Word and element location data
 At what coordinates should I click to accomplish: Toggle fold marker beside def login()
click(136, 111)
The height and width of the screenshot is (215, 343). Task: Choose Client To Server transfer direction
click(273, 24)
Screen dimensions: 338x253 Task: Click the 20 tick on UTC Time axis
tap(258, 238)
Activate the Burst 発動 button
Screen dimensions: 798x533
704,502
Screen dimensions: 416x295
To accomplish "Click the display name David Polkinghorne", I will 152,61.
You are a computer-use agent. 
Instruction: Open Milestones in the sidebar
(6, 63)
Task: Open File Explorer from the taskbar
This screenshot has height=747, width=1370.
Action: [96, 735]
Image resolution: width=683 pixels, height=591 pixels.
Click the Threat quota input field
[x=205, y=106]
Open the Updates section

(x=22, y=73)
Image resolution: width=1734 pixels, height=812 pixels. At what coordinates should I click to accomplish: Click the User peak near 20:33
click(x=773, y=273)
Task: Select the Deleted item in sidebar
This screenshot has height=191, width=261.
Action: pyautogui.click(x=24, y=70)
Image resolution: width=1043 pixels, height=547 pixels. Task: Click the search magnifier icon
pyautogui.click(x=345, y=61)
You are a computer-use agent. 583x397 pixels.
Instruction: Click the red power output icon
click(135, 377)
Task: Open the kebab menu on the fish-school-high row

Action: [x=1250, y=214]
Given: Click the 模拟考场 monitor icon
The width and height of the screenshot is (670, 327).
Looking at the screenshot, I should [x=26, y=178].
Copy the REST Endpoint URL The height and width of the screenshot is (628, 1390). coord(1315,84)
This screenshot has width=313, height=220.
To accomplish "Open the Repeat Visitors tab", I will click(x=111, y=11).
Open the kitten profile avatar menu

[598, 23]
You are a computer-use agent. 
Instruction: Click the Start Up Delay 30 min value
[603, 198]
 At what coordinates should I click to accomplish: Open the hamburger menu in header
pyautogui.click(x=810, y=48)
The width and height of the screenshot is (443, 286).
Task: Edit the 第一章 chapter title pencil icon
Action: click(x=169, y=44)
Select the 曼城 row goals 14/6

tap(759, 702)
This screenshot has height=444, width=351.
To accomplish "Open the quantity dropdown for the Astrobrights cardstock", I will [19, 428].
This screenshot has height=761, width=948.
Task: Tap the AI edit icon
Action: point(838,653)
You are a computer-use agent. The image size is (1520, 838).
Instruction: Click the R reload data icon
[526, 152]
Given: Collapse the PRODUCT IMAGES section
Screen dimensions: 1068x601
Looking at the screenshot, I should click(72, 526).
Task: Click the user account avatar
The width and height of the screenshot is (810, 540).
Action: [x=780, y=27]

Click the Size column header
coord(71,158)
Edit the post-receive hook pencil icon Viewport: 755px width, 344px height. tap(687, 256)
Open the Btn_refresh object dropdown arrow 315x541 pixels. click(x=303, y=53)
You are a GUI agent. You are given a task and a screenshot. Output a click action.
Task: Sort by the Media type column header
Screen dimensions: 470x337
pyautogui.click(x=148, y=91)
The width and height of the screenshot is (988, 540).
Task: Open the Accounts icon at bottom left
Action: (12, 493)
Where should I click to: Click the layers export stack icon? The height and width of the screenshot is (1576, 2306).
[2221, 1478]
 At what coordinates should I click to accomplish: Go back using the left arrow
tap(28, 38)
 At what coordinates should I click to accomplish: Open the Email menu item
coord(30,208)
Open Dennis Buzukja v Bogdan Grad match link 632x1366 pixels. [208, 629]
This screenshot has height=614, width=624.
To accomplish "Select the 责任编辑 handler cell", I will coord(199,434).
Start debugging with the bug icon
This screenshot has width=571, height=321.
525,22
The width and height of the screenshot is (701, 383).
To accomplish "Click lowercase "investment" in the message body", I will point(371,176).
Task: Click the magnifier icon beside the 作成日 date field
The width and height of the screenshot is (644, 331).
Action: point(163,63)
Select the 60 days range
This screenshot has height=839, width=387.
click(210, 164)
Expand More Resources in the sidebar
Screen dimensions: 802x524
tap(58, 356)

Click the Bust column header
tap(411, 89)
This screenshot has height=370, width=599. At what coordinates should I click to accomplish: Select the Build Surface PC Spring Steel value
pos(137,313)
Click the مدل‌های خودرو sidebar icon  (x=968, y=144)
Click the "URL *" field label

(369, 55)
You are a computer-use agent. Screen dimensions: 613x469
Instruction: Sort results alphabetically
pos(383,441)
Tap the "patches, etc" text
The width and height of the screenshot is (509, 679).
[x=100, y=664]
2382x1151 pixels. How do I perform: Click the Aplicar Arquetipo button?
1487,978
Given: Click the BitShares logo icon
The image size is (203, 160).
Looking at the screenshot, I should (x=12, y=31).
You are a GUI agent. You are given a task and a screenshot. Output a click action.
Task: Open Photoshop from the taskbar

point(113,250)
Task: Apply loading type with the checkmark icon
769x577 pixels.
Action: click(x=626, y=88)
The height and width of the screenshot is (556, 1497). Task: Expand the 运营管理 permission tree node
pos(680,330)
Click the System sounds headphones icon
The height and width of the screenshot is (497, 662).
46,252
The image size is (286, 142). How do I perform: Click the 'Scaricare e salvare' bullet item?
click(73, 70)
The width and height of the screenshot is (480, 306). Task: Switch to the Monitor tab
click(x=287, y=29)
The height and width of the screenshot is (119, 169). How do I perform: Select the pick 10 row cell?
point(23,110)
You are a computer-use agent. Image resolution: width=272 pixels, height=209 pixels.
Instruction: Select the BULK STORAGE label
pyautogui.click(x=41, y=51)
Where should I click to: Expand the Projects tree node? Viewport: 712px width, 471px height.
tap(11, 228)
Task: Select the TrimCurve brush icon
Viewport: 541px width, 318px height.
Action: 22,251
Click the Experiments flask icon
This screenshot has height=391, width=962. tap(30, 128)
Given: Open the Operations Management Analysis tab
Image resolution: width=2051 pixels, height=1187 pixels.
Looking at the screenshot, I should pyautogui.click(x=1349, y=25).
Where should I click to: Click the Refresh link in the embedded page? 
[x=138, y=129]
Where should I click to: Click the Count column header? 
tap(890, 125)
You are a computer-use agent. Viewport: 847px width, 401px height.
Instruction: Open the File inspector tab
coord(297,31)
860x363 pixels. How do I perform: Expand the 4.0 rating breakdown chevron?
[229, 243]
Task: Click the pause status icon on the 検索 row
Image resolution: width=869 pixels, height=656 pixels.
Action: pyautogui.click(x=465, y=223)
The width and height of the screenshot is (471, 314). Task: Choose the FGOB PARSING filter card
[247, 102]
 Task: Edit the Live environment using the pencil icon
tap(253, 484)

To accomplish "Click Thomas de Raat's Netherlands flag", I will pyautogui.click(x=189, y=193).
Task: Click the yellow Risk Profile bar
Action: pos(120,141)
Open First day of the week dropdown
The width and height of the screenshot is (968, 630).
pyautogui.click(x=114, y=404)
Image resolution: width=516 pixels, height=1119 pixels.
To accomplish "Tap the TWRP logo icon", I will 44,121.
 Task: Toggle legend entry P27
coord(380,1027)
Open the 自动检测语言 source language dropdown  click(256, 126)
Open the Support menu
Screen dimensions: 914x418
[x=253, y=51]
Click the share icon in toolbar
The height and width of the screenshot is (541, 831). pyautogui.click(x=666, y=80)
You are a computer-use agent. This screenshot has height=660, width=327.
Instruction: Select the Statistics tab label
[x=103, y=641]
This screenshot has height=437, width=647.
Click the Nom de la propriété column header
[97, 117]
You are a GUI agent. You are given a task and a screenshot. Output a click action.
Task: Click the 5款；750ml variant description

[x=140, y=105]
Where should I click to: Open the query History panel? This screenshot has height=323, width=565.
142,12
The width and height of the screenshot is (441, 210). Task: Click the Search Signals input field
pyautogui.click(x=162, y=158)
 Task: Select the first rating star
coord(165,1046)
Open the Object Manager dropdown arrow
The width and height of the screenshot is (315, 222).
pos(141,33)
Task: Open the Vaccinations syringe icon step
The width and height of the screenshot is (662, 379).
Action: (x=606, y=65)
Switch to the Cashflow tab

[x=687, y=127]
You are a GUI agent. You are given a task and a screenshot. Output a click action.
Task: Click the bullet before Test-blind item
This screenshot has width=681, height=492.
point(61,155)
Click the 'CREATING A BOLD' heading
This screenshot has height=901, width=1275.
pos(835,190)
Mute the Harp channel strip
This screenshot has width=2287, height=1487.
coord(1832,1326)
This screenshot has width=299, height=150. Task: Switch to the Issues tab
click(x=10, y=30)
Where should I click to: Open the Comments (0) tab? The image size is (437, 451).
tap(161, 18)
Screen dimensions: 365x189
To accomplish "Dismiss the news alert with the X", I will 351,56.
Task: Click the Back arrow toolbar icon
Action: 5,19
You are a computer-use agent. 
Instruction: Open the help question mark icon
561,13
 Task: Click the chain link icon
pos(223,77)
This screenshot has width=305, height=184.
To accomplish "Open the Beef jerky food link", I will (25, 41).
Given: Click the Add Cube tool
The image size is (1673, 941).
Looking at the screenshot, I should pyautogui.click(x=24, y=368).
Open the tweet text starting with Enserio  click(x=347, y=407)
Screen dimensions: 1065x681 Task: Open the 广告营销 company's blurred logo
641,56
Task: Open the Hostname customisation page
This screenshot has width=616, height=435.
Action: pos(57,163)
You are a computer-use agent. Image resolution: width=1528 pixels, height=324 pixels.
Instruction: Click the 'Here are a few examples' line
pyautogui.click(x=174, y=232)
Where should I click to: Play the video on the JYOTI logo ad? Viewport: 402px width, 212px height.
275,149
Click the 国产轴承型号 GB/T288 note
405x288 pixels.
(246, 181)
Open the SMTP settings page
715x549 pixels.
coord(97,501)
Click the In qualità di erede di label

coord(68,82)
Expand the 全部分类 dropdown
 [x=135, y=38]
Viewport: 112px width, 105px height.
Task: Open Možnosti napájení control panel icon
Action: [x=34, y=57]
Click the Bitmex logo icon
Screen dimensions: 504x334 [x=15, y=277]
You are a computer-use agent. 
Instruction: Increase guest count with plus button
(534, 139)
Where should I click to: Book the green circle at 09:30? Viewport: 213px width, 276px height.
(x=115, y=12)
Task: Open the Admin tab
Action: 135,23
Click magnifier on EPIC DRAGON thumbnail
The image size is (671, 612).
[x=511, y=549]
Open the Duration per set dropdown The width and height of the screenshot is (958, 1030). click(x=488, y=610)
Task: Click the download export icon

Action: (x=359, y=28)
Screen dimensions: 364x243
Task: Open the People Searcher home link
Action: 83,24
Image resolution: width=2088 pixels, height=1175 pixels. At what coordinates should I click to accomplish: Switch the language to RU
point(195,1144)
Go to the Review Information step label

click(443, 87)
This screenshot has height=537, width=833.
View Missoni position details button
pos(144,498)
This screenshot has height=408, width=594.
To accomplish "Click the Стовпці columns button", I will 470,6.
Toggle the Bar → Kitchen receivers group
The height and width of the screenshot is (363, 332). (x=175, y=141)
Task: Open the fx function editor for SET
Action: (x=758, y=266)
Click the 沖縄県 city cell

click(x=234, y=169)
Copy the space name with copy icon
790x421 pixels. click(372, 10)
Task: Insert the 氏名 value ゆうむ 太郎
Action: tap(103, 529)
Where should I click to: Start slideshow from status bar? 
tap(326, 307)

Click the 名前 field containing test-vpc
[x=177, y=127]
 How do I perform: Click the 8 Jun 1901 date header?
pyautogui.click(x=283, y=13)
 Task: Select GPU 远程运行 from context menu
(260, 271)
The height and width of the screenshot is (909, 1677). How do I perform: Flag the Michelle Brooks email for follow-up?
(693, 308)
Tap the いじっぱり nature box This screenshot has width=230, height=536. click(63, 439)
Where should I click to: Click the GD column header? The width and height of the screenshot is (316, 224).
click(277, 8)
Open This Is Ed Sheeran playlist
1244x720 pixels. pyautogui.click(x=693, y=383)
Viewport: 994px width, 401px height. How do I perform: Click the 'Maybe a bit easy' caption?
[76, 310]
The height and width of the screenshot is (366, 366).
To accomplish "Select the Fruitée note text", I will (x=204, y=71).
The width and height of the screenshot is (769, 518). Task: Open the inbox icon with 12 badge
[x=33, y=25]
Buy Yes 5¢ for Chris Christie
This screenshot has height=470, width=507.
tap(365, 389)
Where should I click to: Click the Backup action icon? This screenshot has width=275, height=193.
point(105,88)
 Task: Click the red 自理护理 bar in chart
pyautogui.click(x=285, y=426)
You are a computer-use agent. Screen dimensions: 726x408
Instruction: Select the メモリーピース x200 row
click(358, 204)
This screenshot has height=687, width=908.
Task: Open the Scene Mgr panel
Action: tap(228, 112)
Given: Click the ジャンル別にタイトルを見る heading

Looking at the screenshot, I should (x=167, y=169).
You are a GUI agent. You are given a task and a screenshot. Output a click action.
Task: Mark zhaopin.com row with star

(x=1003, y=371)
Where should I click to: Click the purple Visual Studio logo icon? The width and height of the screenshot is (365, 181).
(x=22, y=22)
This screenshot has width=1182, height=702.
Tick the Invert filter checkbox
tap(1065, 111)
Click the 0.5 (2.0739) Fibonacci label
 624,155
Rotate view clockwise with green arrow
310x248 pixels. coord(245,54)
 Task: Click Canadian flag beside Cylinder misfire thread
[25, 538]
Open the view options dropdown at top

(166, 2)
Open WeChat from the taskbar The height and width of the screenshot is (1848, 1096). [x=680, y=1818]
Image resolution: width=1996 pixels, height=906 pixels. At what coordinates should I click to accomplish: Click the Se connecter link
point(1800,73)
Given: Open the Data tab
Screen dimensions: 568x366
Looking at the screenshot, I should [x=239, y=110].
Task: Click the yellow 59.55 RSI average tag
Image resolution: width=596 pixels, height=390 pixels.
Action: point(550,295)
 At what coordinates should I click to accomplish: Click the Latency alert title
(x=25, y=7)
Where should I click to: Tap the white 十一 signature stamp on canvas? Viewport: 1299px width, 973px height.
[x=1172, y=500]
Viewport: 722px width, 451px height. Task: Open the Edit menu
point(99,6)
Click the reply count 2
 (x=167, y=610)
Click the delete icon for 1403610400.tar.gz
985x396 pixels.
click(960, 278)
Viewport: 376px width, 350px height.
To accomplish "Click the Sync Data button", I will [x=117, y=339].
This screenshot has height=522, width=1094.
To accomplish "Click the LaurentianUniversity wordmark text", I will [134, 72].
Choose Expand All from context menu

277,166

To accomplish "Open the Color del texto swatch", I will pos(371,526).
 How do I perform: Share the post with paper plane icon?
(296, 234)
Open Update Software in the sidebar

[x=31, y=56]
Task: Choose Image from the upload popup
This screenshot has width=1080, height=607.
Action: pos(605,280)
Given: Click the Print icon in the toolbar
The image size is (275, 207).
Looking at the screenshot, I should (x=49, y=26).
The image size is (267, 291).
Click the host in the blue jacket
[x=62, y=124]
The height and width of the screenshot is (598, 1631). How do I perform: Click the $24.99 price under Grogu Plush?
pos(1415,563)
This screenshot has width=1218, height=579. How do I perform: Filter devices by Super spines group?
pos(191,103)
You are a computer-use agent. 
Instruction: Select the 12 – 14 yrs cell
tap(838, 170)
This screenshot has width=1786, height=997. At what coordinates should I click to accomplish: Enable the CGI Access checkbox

▸ **STATED TASK**
Revise the entries in the stretch from the line containing "Task: Open the Vaccinations syringe icon step" through the line containing "Action: pos(57,163)", replacing "Harp" with "Cello" and leaving everything else unchanged. Return only those lines.

▸ **FULL SOLUTION**
Task: Open the Vaccinations syringe icon step
The width and height of the screenshot is (662, 379).
Action: (x=606, y=65)
Switch to the Cashflow tab

[x=687, y=127]
You are a GUI agent. You are given a task and a screenshot. Output a click action.
Task: Click the bullet before Test-blind item
This screenshot has width=681, height=492.
point(61,155)
Click the 'CREATING A BOLD' heading
This screenshot has height=901, width=1275.
pos(835,190)
Mute the Cello channel strip
This screenshot has width=2287, height=1487.
coord(1832,1326)
This screenshot has width=299, height=150. Task: Switch to the Issues tab
click(x=10, y=30)
Where should I click to: Open the Comments (0) tab? The image size is (437, 451).
tap(161, 18)
Screen dimensions: 365x189
To accomplish "Dismiss the news alert with the X", I will 351,56.
Task: Click the Back arrow toolbar icon
Action: 5,19
You are a computer-use agent. 
Instruction: Open the help question mark icon
561,13
 Task: Click the chain link icon
pos(223,77)
This screenshot has width=305, height=184.
To accomplish "Open the Beef jerky food link", I will (25, 41).
Given: Click the Add Cube tool
The image size is (1673, 941).
Looking at the screenshot, I should pyautogui.click(x=24, y=368).
Open the tweet text starting with Enserio  click(x=347, y=407)
Screen dimensions: 1065x681 Task: Open the 广告营销 company's blurred logo
641,56
Task: Open the Hostname customisation page
This screenshot has width=616, height=435.
Action: pos(57,163)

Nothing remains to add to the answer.